Emkay Global Financial Services has come out with its report on banking sector. According to the research firm, lower real interest rates on deposits, better returns from competing assets, declining financial savings and reserve money growth to historical lows have sustained the wedge between deposit and credit growth despite the deceleration. As the loan growth has been sustained by higher working capital requirements and consumer loans due to festive season, the loan growth is expected to come off to ~16% in Dec-Jan period.
Non-food credit growth at 17.6% yoy reflective of extended working capital cycle and flows to consumption led sectors
Sectoral deployment data for Nov’12 reveals that non-food credit growth at 17.6% yoy (highest since Oct’2011) was primarily in the nature of extended working capital cycle and increased credit flows to consumption related sectors (viz consumer durables, credit card, vehicle loans and loan against FD) on back of the festive season. Credit flow to agriculture sector continues to remain in excess of 20%+ yoy for consecutive four months (one reason is a favorable base effect). PSL loans growth too remained healthy at 15.3% yoy vs 10.8% yoy in Oct’ 2012 and 9.4% in Nov’2011. Industrial credit (+17.7% yoy) and services sector (+15.3% yoy) continue to witness growth moderation on a yearly basis.
However, on a m-o-m basis, non food credit growth at 2.8% was led by growth across all segments – agri (+2.7%), industries (+2.9%), services (+2.5%) and personal loans (+2.9%). On a YTD basis, growth remains muted in sectors of MSME, CRE (-0.3% YTD), education loans and export credit
Personal loan segment has emerged as the only asset class which has reported positive m-o-m growth for consecutive 6-months and is been led by credit flows to secured asset class viz housing and auto loans. Personal loan growth at 2.9% m-o-m was led by 4%+ m-o-m growth in credit flow to segments of consumer durables, advance against FD’s, credit cards and vehicle loans.
Services sector growth at 15.3% yoy remains weak in the backdrop of declining credit to sectors of CRE (+5.3% yoy vs +11.3% yoy in Nov’11), NBFC (+30.3% yoy vs +39.2% yoy in Nov’11) and other services (+6.1% yoy). These segments cumulative account for 58% of services sectors or 13.6% of total non-food credit. On the flip-side, higher credit growth towards trade sector (ie wholesale and retail trade) at 23.3% yoy / 4% m-o-m / 15% YTD is clearly reflective of extended working capital cycle.
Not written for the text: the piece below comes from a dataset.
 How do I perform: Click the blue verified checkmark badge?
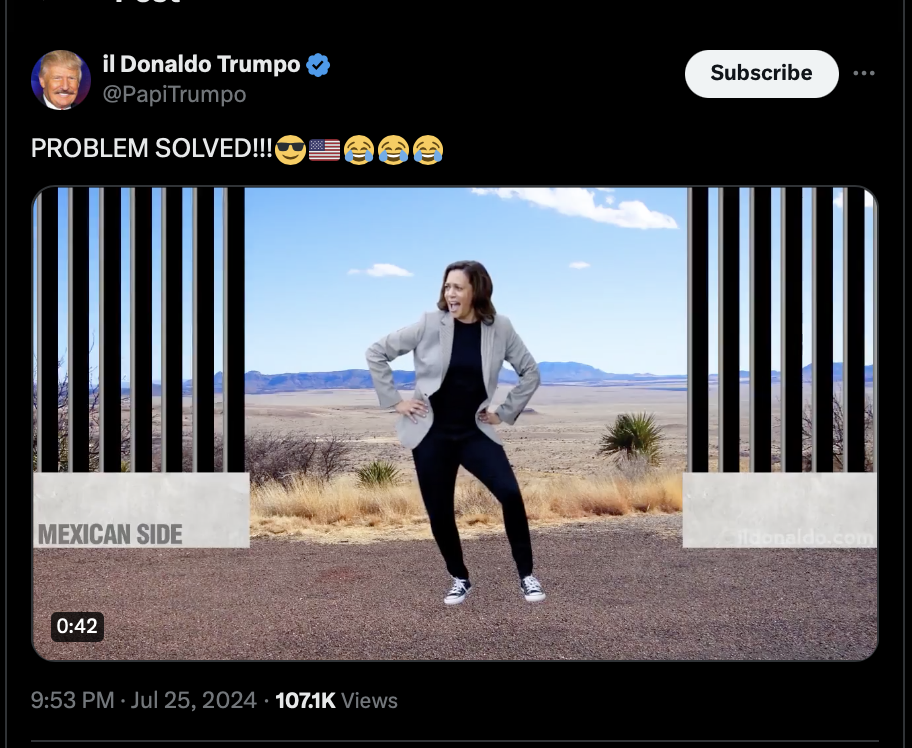coord(318,65)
Industrial credit growth remains moderate at 17.7% yoy vs 20.9% yoy in Nov’11 with credit to MSME segment now at 6.7% yoy vs 20% in Nov’11. The consumption and working capital led loan growth is also reflecetd in 14% m-o-m growth in loans to petroleum companies; 3.5% m-o-m growth in loans to fertilisers companies and over 4%+ m-o-m growth in credit to Cement and basic metals and infrastructure sector.
Priority sector loans saw a flip with growth at 15.3% yoy vs 10.8% in Oct’12. Recent easing in PSL norms should aid growth in pockets of agriculture (both direct and indirect), MSE and housing
55% of industries report lower growth vis-à-vis the previous period
Amongst industries, 18 out of the total 33 industrial segments with 74% share have reported growth lower than growth in Nov’11. Credit to sensitive segments of textiles, basic metals, engineering and infrastructure witnessed 19% yoy growth in Nov’12 vs 21% yoy in Nov’11.
As highlighted in our strategy report : India Strategy - Early to call off PSU banks de-rating, we believe that lower real interest rates on deposits, better returns from competing assets, declining financial savings and reserve money growth to historical lows have sustained the wedge between deposit and credit growth despite the deceleration. As the loan growth has been sustained by higher working capital requirements and consumer loans due to festive season, we expect the loan growth to come off to ~16% in Dec-Jan period.